Job » Rewrite the records as a numbered list, covering everything from the line containing "The height and width of the screenshot is (480, 480)." down to the line containing "point-label: Lisbon is", with both of those lines included and blank lines left out. Omit the pictures from your answer.

Records supplied »
== == ==
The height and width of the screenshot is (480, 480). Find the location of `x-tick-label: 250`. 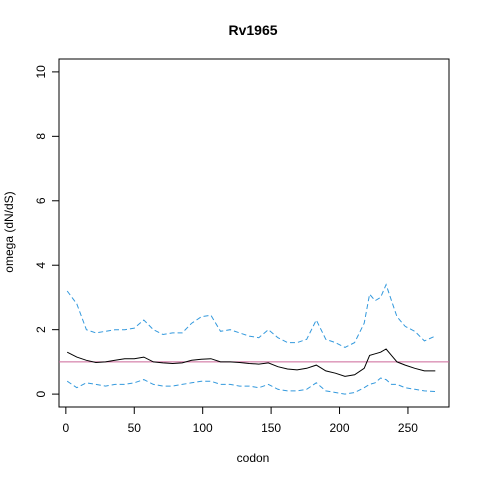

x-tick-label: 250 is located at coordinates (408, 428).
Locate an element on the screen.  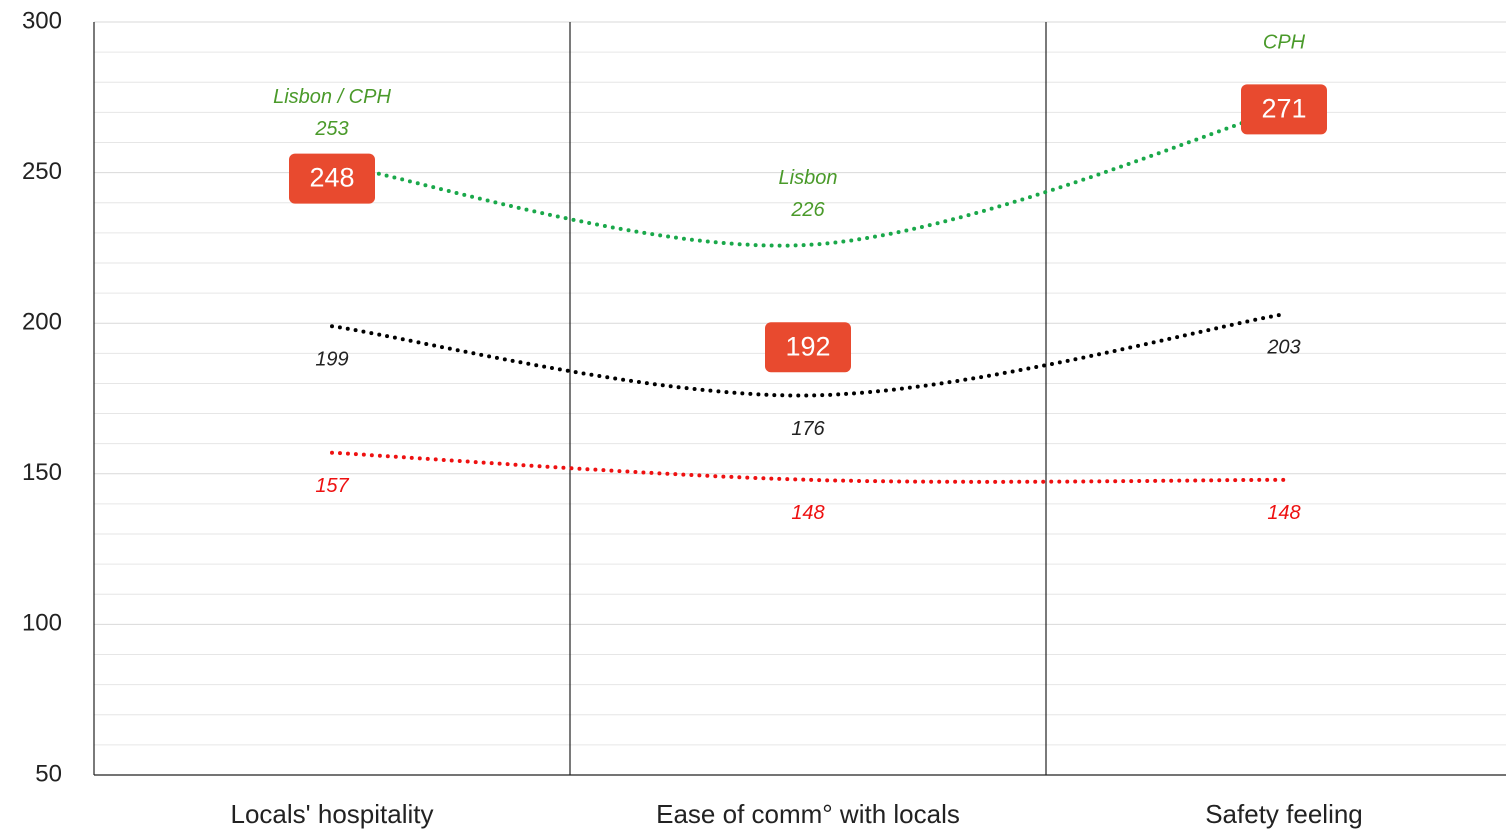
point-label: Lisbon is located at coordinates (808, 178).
== == ==
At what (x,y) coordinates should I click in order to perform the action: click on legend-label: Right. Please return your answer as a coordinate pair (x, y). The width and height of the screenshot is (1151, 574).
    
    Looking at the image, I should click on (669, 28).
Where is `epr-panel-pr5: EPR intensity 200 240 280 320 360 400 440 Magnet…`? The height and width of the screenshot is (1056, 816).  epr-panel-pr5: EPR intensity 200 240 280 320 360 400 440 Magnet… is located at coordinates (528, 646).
== == ==
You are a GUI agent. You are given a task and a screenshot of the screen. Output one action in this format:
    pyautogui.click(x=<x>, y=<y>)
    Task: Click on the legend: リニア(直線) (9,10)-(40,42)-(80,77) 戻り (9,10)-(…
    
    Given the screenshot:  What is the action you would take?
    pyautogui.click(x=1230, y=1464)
== == ==
Reply to the exercise »
1. The height and width of the screenshot is (480, 480). Find the location of `x-tick-label: 250`. 
2. x-tick-label: 250 is located at coordinates (408, 428).
3. Locate an element on the screen.  
4. point-label: Lisbon is located at coordinates (808, 178).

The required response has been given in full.